Research seminars offered by the faculty cover diverse areas, authors, epochs, and problems, ranging from “Narrative, Description, Affect” to “Poetry and the Fate of the Senses” and “Literature and Letters in the Renaissance” ; from "Transpacific Indigenous Literatures” to “Marxian Poets? Germany And The Americas? Brecht, Vallejo, Zukofsky” and “Homer: Invention and Reception”; from “Poetic Justice: Dostoevsky, Nabokov and Literature in the Shadow of the Law” to "Traveling Fictions” and “Inheriting Cultural Disaster” (to name just a few). Texts read in these seminars include both authors from a global range of literary and cultural traditions, and theoretical interventions that question how established patterns of power and knowledge determine the ways in which we read and discuss cultural artifacts.

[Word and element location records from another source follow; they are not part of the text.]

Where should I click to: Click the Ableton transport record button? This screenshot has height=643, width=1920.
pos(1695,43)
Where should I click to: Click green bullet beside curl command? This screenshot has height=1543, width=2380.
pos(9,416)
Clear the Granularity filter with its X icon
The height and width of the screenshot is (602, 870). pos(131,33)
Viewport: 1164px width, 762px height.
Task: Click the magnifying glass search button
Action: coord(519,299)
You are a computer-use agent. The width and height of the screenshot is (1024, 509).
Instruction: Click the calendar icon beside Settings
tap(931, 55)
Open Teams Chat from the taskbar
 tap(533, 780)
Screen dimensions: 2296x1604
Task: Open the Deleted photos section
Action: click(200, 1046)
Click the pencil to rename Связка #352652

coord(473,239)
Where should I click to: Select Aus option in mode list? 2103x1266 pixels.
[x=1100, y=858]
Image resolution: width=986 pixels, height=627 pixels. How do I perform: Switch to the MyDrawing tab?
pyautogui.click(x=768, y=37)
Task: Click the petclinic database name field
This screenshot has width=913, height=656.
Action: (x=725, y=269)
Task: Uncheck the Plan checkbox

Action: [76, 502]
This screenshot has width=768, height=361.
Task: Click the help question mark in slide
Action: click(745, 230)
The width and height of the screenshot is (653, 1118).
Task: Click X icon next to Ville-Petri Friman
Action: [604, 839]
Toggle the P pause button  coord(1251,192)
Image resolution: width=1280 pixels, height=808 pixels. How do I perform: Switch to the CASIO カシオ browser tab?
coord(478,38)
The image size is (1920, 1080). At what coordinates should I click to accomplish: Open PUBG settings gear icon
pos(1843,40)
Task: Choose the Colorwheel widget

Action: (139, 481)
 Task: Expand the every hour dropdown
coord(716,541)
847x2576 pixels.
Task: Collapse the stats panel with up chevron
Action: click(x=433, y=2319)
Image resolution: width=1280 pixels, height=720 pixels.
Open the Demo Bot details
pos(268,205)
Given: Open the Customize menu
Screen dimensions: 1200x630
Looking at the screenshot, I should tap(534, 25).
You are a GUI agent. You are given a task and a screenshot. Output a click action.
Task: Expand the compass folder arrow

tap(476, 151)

Our former graduate students have won the Modern Language Association’s prize for the best first book for three of the last five years (since 2014); they have won the prize awarded by the American Comparative Literature Association (ACLA) for best dissertation in the nation for seven of the last ten years (since 2010). For more than a decade our placement record for tenure-track jobs, which you can find here (along with our graduates’ outstanding placement in academic fellowships, translation careers, and alternative academic paths), is among the very best in the country. This remarkable record speaks not only to the intellectual culture of the department but also to our faculty’s consistent devotion to teaching and mentoring (six of our nineteen faculty have won the campus’s Distinguished Teaching Award). Our undergraduate program is also flourishing. It draws a wide and diverse range of students, many of whom study heritage languages.
The field of comparative literary studies is in a distinctive position to contribute to cross-cultural understanding in the contemporary moment. Without a knowledge of languages and the cultural modes of life in which they operate, we risk falling into misunderstandings or imposing our own views on situations that are quite different from our own. Rarely has there been a greater need to strengthen multilingualism not only as a set of skills that can be applied to specific tasks, but as an approach to grasping the complexity and diversity of our world - to understanding what our world is. In the place of easy generalizations about cultural and linguistic difference, we offer attentive ways of engaging a range of literary traditions and aesthetic forms through a comparative and historical approach.